В деле имеется перечень лиц, присутствовавших при подписании описи [Там же, л. 69].
3
Е. П. Пирогова. Имущественное положение А. Ф. Турчанинова: опись 1789 г.
135
конюшен», «в улице от соляных анбаров», «старой церкви от ограды на левой
стороне», «вверх пруда по улице». Интерес представляет описание двух сысертских церквей: одна «деревянная ветхая», но в ней находился «иконостас
столярной работы гладкой, раскрашен красками» и «образа иконного писма»;
другая — каменная новая, «с двумя теплыми пределами» и «со всем принадлежащим церковным украшением, сосудами, ризницей и книгами». Обе церкви
носили имя «святаго Симиона Богоприимца Иоанны», обе имели колокольни
[ГАСО, ф. 59, оп. 7, д. 2531, т. 1, л. 2, 4 об.].
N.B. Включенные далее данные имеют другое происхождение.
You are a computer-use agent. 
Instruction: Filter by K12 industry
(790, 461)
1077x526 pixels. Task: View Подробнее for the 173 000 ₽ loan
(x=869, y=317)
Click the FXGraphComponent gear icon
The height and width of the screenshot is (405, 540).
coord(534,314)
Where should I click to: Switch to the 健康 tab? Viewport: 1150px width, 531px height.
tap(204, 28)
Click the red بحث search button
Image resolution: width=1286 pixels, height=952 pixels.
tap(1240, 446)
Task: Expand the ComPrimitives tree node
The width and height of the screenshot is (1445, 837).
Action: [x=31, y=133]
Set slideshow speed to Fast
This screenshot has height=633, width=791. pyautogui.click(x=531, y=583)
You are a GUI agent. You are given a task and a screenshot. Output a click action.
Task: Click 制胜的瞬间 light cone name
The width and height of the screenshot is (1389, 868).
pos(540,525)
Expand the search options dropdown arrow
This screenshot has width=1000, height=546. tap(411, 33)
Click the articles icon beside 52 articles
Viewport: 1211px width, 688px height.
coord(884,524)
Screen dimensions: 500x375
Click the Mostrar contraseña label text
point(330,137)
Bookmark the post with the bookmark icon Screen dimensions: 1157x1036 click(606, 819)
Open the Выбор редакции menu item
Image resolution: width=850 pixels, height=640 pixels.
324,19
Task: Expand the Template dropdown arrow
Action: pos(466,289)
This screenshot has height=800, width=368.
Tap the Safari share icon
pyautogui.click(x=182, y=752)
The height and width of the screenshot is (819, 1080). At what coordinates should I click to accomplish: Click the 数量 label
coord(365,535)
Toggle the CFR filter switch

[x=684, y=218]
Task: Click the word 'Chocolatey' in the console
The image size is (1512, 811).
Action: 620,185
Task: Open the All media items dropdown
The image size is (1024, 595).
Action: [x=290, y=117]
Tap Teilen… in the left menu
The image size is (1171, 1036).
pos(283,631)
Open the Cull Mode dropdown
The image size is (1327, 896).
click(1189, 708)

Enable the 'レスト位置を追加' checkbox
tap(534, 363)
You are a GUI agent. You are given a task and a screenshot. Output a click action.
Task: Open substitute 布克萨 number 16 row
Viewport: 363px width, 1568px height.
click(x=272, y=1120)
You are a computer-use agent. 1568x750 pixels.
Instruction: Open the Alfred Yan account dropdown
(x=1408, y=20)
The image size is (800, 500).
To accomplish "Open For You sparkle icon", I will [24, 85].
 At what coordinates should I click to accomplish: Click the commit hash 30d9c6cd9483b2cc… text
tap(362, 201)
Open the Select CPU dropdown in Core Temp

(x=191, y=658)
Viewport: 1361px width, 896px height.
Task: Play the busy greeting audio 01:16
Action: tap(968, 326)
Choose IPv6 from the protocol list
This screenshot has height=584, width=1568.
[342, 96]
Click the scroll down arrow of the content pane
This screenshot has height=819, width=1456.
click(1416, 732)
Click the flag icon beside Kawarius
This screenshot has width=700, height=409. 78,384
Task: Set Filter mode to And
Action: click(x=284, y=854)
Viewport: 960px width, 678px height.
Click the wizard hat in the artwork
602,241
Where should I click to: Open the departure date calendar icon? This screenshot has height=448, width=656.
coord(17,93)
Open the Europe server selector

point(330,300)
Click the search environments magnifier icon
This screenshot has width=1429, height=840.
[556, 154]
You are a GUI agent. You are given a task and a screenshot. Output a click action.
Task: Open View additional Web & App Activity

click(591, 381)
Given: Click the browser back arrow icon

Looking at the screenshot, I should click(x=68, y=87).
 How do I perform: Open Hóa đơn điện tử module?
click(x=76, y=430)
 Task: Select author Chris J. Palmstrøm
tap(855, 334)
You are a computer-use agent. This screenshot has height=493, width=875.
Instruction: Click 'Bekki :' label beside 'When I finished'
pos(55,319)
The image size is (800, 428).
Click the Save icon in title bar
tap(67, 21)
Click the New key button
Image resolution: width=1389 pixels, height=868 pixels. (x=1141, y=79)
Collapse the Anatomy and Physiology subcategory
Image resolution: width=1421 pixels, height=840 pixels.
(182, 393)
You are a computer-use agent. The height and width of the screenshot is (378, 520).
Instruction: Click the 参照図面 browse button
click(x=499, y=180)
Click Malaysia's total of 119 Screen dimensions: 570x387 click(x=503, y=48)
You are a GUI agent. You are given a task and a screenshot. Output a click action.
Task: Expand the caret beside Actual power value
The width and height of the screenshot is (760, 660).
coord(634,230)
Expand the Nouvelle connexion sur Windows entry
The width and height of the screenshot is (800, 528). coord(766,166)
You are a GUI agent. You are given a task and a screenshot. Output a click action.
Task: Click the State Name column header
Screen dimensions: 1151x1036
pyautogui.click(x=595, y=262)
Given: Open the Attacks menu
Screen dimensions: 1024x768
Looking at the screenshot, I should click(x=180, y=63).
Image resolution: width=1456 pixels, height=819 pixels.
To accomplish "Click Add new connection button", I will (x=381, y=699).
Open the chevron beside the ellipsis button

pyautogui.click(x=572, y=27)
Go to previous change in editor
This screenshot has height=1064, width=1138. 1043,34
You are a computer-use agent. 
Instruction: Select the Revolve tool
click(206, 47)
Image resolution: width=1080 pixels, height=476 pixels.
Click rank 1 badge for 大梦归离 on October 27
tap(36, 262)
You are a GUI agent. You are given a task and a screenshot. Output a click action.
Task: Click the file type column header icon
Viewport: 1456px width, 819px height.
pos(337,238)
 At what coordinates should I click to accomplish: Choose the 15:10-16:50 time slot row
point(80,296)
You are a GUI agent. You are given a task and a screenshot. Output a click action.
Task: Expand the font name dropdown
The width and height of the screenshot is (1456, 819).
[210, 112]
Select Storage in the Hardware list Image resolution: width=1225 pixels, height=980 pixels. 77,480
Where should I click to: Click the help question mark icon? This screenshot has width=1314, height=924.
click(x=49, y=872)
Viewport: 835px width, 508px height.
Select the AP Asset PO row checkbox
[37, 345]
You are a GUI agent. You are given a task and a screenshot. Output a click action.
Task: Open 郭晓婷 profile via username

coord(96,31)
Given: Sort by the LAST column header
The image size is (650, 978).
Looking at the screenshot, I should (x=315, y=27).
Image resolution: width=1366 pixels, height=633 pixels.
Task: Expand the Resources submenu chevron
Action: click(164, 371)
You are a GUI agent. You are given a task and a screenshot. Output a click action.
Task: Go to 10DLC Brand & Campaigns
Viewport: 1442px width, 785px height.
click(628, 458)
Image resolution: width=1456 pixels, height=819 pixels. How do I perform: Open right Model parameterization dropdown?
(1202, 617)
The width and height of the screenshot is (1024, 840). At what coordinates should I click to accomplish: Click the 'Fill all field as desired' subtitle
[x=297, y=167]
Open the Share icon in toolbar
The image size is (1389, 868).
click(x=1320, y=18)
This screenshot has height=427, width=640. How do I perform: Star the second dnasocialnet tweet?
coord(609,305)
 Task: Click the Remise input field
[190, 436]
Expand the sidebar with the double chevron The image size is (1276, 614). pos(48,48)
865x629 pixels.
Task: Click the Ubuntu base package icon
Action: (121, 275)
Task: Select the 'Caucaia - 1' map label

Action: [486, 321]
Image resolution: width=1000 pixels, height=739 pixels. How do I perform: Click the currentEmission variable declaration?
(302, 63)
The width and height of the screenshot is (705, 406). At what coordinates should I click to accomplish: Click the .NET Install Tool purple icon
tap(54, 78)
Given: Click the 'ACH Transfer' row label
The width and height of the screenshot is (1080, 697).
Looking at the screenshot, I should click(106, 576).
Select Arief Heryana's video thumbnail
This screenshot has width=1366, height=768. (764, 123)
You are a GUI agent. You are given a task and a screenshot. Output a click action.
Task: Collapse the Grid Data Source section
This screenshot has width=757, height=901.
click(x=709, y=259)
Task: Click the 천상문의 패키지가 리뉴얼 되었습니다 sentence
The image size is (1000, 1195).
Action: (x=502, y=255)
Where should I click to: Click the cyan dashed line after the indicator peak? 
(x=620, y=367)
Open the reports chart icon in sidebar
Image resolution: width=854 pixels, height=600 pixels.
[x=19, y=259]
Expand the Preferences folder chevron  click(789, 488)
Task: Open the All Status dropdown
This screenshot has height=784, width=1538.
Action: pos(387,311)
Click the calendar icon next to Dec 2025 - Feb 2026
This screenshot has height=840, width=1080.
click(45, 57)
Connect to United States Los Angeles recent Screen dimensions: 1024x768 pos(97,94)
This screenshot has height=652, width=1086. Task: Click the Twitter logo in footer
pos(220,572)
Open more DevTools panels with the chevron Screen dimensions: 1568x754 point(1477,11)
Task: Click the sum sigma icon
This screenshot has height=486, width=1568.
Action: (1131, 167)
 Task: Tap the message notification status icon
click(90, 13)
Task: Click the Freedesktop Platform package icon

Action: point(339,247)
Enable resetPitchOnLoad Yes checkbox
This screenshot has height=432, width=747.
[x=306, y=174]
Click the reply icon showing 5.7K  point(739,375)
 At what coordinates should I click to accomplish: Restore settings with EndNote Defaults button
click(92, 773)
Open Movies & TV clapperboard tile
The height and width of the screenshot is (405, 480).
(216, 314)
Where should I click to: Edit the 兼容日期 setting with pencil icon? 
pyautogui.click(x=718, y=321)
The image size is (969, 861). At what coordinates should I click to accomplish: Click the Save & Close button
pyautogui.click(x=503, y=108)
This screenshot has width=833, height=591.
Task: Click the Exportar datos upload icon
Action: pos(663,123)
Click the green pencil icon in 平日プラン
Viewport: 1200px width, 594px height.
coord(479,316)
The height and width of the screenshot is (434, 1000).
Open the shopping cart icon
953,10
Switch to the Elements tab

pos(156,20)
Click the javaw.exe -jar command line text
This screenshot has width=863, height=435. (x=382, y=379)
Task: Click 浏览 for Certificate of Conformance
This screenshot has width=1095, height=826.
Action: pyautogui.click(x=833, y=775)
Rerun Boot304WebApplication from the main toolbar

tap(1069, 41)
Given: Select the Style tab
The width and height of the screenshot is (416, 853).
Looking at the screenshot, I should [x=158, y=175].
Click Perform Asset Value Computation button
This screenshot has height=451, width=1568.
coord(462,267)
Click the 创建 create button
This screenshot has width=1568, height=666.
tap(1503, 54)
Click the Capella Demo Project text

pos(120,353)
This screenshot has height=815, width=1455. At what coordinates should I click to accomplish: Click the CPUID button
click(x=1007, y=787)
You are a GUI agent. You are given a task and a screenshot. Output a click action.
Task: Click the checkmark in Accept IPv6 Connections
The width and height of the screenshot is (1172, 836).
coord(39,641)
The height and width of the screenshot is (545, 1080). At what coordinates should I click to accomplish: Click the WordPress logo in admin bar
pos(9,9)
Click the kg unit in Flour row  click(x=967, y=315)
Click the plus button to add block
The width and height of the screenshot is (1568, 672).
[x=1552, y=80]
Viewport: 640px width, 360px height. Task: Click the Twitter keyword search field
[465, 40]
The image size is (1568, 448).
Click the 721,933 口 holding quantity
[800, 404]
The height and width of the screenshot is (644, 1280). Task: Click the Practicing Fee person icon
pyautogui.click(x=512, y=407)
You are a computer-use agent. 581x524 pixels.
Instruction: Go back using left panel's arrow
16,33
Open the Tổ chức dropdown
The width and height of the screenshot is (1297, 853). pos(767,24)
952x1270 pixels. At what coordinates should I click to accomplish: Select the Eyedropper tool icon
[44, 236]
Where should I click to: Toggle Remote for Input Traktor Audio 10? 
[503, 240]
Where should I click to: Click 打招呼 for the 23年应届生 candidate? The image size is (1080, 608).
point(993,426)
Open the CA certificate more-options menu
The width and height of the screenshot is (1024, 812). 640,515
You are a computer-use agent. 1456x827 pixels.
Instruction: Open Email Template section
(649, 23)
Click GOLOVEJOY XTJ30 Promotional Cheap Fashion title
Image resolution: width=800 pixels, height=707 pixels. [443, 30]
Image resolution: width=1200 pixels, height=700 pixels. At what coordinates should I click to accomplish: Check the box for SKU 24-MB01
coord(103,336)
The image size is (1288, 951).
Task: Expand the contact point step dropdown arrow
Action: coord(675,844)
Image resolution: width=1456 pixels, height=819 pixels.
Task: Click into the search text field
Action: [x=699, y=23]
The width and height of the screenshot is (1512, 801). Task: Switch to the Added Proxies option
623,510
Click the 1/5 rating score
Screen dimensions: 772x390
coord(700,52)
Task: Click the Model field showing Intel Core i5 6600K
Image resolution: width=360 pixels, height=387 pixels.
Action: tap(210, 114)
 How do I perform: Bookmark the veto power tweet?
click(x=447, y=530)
Опись 1789 г. сохранила до нашего времени описания господских домов,
находившихся при Сысертских заводах. Их было несколько: один летний деревянный, второй — тоже деревянный, но «на каменном фундаменте» из 10 комнат,
с пристроенными избой и кухней, погребами, амбарами и магазинами, в котором
жил старший сын А. Ф. Турчанинова Алексей «с фамилией». Имелся отдельный
дом для приезжавших в Сысертские заводы гостей, в котором было «5 комнат
и одни сени». И, наконец, главный господский дом, выделявшийся не только размерами — «на каменном фундаменте, деревянной, о двух етажах», с кухней, баней
«с сенями и горенкой», с помещениями «для содержания напитков и протчаго»,
а всего 38 комнат, — но и внешним видом, т. к. был «выкрашен красной краской».
Рядом с главным господским домом находился обширный сад, обнесенный
«каменной оградой с каменными же столбами, между коих деревянной брущаткой забор выкрашен зеленой краской». В саду было 10 разных оранжерей, из них
5 каменных (две ананасные и три виноградные), остальные «ранжереи» — деревянные, предназначенные для яблонь, «африканских» и персиковых деревьев.
Все деревья в Описи имеют свой номер (самый большой 250) и подробно перечислены, среди них только «апельсиновых дерев» более 50, много лимонных,
«цытронных», «померанцовых», «сливных», персиковых, абрикосовых, «цареградских ореховых», «фиговых» и «гранатных дерев», имелись также «шелковичные», «мушкатные», «ишминные деревья», десятки лавровых и «вишенных
кустов». Несколько страниц Описи занимают описания многочисленных видов
цветов и цветущих растений: от пальм (в том числе финиковых) до лилий, розмаринов и десятка разновидностей алоэ. При господской усадьбе находился
птичник («птишник деревянной с железными решетками»), кроме него были еще
«три избы», где жили «курицы и прочие птицы» и «изба с сенями» для ходившей
за ними «курятницы». Существовал также весьма большой зверинец за полукилометровым забором «для хождения зверям» («длиною 264½, шириною 180
сажень»), рядом с ним находился «сарай для корму зверей» [Там же, л. 6 об.–13].
Следующий раздел Описи 1789 г. составляет описание недвижимости Полевского завода, что можно понять лишь из общего контекста, т. к. начало текста
раздела повреждено, и заголовок раздела не читается. В пользу этого завода
говорит, в частности, название церкви («во имя святых первоверховных апостол
Петра и Павла»), в перестроенном виде сохранившейся до настоящего времени.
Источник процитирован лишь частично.